(Saved data entries)

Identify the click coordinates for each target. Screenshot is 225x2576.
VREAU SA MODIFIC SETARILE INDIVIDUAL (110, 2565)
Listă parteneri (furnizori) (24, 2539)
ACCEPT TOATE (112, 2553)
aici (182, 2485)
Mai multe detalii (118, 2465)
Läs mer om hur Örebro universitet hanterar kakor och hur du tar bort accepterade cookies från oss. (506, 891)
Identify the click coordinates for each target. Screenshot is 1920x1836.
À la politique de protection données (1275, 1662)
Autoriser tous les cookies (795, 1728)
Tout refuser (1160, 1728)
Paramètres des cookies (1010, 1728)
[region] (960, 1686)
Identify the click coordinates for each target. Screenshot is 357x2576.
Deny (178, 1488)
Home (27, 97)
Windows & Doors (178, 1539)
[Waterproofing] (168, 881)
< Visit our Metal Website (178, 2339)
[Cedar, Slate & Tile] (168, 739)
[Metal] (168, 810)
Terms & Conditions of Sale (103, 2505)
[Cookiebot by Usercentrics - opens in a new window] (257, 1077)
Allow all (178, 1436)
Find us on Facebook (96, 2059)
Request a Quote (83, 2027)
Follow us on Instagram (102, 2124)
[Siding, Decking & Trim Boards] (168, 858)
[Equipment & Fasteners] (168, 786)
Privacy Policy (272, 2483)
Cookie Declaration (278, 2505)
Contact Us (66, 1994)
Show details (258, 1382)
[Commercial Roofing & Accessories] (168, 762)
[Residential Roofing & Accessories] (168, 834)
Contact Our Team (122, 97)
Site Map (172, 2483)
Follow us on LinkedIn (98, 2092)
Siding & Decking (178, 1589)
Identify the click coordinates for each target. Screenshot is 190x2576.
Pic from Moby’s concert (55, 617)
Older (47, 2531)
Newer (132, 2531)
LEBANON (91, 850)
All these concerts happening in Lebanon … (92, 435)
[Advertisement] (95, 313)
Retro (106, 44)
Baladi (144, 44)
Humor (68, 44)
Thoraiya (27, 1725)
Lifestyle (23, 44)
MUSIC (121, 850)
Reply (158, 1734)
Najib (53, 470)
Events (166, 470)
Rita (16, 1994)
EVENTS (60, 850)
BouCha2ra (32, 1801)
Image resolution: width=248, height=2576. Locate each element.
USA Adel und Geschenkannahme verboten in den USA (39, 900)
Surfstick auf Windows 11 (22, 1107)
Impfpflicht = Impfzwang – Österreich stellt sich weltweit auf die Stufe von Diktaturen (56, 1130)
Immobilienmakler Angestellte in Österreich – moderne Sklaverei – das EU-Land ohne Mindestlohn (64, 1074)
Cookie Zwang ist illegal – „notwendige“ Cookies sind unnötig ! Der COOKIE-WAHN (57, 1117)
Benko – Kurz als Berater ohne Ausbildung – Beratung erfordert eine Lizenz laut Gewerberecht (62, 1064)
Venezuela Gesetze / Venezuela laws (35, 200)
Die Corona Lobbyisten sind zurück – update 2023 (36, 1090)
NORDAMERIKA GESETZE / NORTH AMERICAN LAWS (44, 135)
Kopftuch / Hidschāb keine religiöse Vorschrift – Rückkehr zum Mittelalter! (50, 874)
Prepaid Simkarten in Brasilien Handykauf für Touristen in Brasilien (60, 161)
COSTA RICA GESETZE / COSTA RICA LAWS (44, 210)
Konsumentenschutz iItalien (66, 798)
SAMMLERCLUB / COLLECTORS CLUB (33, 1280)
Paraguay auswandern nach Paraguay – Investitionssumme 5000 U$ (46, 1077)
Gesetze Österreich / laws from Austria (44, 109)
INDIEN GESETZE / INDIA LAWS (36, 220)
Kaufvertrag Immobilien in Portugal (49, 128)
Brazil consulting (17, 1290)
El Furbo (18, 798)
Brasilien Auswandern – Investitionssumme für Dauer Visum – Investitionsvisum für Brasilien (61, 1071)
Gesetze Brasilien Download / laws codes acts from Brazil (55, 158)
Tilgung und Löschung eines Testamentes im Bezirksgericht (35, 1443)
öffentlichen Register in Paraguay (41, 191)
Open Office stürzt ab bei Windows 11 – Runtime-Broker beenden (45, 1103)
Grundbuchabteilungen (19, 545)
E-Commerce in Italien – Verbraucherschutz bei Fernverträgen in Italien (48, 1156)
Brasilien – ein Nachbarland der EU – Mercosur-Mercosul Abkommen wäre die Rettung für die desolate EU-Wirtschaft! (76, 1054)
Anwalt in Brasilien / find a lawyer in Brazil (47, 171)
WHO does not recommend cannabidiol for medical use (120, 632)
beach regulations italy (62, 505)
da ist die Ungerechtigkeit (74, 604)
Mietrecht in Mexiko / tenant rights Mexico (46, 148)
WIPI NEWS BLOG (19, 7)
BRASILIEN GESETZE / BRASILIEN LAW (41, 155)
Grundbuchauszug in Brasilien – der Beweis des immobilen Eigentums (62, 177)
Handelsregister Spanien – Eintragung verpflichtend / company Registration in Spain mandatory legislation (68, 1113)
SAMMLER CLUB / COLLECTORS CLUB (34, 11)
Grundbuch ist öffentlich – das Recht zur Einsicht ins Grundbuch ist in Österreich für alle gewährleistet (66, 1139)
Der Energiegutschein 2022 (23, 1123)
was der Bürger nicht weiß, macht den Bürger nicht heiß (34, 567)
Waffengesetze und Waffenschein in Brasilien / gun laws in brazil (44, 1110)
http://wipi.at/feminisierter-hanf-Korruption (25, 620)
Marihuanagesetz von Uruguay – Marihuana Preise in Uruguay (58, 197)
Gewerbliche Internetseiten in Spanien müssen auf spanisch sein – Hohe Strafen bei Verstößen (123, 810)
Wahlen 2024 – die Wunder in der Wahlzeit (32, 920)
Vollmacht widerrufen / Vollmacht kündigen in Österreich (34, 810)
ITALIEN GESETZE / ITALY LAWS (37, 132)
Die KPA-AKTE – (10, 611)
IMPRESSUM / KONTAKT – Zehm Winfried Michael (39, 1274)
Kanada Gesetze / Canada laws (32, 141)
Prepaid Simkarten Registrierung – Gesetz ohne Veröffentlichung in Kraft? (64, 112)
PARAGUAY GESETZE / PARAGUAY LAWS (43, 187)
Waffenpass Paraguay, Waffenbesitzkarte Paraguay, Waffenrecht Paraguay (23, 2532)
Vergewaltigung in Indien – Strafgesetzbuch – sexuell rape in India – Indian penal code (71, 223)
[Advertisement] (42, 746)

(WHAT YOU SHOULD DO) The entries above hold a line with "Tilgung und Löschung" and a later line with "Anwalt in Brasilien". Write out exactly those lines and all lines between, nothing more.

(ANSWER BOX)
Tilgung und Löschung eines Testamentes im Bezirksgericht (35, 1443)
öffentlichen Register in Paraguay (41, 191)
Open Office stürzt ab bei Windows 11 – Runtime-Broker beenden (45, 1103)
Grundbuchabteilungen (19, 545)
E-Commerce in Italien – Verbraucherschutz bei Fernverträgen in Italien (48, 1156)
Brasilien – ein Nachbarland der EU – Mercosur-Mercosul Abkommen wäre die Rettung für die desolate EU-Wirtschaft! (76, 1054)
Anwalt in Brasilien / find a lawyer in Brazil (47, 171)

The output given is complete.